(Available records)
--------------------

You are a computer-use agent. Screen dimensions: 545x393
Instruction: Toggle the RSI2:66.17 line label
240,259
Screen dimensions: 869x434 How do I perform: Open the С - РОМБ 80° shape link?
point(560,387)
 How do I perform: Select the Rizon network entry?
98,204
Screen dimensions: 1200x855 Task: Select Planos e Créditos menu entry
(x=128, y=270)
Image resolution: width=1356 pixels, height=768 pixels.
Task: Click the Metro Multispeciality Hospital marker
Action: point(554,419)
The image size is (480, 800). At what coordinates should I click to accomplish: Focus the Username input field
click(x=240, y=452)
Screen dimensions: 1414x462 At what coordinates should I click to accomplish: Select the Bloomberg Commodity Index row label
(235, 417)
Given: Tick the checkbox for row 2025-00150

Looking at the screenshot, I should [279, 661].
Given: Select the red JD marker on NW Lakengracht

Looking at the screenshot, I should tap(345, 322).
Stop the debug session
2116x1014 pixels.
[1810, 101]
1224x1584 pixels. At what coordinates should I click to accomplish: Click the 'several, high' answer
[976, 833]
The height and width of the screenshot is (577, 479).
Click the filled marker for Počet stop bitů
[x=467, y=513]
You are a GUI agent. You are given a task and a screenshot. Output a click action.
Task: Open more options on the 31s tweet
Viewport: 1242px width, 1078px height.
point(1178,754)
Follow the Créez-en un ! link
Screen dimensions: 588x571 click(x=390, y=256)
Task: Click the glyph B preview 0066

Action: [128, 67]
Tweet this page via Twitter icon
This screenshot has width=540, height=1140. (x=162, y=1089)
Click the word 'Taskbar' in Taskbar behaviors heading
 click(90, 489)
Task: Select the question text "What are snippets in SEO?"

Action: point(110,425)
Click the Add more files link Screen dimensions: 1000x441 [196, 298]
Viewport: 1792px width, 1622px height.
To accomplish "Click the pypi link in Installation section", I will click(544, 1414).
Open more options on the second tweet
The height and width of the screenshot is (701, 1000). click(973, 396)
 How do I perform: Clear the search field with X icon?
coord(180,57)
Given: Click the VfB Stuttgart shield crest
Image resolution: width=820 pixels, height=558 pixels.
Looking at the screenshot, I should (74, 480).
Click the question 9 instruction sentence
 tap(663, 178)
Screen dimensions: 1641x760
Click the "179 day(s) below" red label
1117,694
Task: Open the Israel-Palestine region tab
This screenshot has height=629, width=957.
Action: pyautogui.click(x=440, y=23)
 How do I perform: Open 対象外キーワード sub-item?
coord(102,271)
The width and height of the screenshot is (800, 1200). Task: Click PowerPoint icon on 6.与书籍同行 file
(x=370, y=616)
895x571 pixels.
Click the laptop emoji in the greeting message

--------------------

(Work to complete) Beginning with the line that holds "The width and" and ending with the last line of the material, retype each line exactly and output nothing else.

(Problem solution)
The width and height of the screenshot is (800, 1200). Task: Click PowerPoint icon on 6.与书籍同行 file
(x=370, y=616)
895x571 pixels.
Click the laptop emoji in the greeting message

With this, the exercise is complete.